Copy the rows below verbatim, from the line with "This screenshot has height=731, width=1300." to the line with "tap(119, 260)", both ends included.

..............................

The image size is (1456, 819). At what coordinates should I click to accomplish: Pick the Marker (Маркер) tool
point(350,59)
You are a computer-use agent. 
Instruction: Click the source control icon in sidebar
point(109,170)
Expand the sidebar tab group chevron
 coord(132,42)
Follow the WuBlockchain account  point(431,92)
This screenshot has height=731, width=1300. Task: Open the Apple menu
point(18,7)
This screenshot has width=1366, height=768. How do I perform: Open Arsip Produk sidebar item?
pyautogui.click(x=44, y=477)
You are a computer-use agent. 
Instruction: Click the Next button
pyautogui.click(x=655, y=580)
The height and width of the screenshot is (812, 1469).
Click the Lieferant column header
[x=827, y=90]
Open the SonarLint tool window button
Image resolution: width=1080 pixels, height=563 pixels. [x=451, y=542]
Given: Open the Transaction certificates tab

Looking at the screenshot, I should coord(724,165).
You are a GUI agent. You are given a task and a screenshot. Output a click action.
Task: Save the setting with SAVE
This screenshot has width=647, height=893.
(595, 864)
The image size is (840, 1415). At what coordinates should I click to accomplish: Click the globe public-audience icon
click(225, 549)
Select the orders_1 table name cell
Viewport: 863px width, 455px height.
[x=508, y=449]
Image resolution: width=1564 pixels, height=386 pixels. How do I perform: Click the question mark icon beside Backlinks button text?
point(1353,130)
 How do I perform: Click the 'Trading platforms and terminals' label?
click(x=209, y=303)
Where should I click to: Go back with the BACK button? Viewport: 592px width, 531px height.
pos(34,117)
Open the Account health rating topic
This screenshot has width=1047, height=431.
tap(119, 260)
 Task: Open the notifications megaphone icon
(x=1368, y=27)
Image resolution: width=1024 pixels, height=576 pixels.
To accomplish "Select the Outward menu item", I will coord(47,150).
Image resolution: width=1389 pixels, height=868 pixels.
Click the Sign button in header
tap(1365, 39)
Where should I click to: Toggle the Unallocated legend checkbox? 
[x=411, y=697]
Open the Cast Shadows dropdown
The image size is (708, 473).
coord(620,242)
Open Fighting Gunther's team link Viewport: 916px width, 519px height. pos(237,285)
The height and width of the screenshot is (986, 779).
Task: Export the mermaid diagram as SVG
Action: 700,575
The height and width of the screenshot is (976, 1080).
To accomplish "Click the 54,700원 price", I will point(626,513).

..............................

• RESPONSE FOR THIS EXERCISE
This screenshot has height=731, width=1300. Task: Open the Apple menu
point(18,7)
This screenshot has width=1366, height=768. How do I perform: Open Arsip Produk sidebar item?
pyautogui.click(x=44, y=477)
You are a computer-use agent. 
Instruction: Click the Next button
pyautogui.click(x=655, y=580)
The height and width of the screenshot is (812, 1469).
Click the Lieferant column header
[x=827, y=90]
Open the SonarLint tool window button
Image resolution: width=1080 pixels, height=563 pixels. [x=451, y=542]
Given: Open the Transaction certificates tab

Looking at the screenshot, I should coord(724,165).
You are a GUI agent. You are given a task and a screenshot. Output a click action.
Task: Save the setting with SAVE
This screenshot has width=647, height=893.
(595, 864)
The image size is (840, 1415). At what coordinates should I click to accomplish: Click the globe public-audience icon
click(225, 549)
Select the orders_1 table name cell
Viewport: 863px width, 455px height.
[x=508, y=449]
Image resolution: width=1564 pixels, height=386 pixels. How do I perform: Click the question mark icon beside Backlinks button text?
point(1353,130)
 How do I perform: Click the 'Trading platforms and terminals' label?
click(x=209, y=303)
Where should I click to: Go back with the BACK button? Viewport: 592px width, 531px height.
pos(34,117)
Open the Account health rating topic
This screenshot has width=1047, height=431.
tap(119, 260)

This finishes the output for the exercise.